And this is far from a comprehensive list of problems that arise throughout the film if Deckard is a replicant. Scott appears to have wanted audiences to have doubted Deckard’s humanity – but once you examine the story you realise that it only makes sense if he’s human. In a sense he’s metaphorically a replicant – used by his superiors for horrible hazardous work against his will that drives him insane. And he goes on a journey to re-find his humanity.

Now it should be noted that Harrison Ford is not entirely accurate on Blade Runner either. In 2002 he perpetuated the rumour that the voice-over was done without Scott’s involvement, and Scott later said doing a voice over was his idea after negative reactions from test audiences (actually it was part of the script). In the same 2002 interview Ford said that he and Scott disagreed at the time over whether Deckard should be human or a replicant, however I think he means it within the context of certainty (Scott wanted to leave doubt for the audience, Ford didn’t want that).

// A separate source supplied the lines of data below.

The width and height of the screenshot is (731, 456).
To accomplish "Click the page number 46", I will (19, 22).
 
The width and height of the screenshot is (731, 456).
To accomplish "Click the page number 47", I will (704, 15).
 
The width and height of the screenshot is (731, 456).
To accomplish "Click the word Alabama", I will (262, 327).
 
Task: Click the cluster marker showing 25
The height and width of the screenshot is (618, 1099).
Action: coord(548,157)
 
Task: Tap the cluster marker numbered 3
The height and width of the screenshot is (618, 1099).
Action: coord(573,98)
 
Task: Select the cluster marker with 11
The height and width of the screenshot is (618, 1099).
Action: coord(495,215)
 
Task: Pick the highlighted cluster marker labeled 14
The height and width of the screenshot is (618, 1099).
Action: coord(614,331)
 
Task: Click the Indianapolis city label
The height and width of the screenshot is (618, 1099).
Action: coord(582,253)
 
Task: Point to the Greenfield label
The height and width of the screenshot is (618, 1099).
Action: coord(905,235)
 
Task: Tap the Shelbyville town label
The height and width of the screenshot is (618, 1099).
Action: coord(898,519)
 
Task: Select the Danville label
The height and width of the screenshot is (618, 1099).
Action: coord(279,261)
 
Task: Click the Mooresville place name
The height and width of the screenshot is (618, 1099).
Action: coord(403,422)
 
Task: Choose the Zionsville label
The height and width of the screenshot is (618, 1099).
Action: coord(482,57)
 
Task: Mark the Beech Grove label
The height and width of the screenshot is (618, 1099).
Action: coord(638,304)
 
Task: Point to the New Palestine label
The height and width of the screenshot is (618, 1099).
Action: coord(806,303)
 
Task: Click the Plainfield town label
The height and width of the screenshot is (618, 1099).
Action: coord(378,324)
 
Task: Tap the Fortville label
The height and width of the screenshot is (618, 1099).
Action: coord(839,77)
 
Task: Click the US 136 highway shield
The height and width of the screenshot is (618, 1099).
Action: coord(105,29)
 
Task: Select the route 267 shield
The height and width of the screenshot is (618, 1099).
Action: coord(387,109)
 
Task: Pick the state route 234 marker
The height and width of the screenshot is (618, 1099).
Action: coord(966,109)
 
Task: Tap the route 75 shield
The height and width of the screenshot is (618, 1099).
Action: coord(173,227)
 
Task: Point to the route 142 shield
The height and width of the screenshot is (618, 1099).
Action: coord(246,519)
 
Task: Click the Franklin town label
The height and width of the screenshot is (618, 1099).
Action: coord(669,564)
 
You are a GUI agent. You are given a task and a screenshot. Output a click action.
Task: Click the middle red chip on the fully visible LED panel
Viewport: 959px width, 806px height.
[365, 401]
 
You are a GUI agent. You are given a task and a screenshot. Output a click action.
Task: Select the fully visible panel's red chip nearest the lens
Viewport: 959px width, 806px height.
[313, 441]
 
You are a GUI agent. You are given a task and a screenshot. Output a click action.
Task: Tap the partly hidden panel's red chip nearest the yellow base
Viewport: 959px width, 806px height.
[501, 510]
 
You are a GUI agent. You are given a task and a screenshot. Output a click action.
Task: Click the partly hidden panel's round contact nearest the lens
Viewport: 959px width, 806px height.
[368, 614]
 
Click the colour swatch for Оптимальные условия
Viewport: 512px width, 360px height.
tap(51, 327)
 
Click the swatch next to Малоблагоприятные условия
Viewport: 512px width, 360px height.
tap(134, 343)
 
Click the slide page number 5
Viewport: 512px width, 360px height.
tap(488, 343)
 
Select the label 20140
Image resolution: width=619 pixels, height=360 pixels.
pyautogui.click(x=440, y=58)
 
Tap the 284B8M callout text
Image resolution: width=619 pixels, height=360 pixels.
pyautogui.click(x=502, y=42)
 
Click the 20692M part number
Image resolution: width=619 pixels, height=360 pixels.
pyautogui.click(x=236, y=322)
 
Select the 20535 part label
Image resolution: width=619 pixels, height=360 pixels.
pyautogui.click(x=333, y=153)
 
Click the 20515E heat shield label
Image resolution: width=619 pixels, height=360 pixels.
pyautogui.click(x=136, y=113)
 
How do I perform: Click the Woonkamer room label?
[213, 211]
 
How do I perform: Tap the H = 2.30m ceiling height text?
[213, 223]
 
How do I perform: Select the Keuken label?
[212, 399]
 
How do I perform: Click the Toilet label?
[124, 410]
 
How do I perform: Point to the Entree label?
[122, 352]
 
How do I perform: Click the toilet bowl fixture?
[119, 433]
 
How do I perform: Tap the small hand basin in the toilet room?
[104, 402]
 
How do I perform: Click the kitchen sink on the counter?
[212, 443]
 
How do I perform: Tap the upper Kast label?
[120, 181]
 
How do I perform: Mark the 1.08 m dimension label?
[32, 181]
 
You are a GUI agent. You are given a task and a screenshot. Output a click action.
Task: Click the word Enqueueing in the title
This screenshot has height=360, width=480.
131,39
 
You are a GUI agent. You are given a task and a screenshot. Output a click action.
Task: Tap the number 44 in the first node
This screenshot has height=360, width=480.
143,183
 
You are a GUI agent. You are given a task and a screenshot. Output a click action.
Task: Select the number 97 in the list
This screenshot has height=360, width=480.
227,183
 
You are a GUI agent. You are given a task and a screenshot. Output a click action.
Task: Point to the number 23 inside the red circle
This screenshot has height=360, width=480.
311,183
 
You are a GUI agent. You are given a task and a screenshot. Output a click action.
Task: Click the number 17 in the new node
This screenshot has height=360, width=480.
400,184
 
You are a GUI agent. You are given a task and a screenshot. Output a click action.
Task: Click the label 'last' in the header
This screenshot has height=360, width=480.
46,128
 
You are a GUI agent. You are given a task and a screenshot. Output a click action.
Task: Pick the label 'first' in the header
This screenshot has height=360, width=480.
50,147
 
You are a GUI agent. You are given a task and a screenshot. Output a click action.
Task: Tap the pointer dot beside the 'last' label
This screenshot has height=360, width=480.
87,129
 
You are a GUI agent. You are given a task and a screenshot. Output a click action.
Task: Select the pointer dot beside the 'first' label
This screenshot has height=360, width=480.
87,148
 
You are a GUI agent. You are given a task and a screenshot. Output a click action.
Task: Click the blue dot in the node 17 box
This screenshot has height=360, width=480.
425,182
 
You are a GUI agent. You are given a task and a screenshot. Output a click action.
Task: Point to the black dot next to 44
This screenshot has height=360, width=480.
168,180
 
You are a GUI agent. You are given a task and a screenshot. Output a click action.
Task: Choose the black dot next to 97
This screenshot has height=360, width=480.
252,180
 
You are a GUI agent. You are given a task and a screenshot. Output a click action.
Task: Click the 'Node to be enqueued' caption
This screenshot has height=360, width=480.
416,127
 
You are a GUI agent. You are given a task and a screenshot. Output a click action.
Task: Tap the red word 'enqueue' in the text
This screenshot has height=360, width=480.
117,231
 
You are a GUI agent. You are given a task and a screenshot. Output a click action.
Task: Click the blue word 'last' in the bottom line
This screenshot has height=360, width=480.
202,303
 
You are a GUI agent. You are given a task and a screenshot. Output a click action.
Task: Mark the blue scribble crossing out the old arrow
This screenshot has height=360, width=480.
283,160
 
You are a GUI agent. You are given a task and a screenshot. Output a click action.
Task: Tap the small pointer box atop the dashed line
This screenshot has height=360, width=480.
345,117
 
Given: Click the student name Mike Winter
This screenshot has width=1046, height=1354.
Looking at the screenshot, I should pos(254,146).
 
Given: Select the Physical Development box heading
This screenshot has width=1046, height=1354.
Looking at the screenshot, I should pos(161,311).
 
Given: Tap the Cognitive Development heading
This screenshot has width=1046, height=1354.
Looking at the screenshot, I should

Deckard doubting his humanity is a theme from the book. In the book Deckard has an existential crisis and doubts his own humanity after being arrested by a sham police station who accuse him of being an android. In reality, the sham police station is staffed entirely by androids with the sole exception of their bounty hunter. Deckard and the other bounty hunter escape and both question their humanity. They’re both human, but Deckard feels empathy for the androids, whereas the other bounty hunter doesn’t. In the film Scott tried to condense this theme into just one bounty hunter – one that simultaneously has empathy for androids and is brutal to them resulting in him questioning his humanity. The problem is that Deckard never questions his humanity in the film. So rather then the unicorn dream and the origami being a proof that Deckard is an android, I think they are the film’s replacement for Deckard questioning his humanity to leave the viewer questioning it instead.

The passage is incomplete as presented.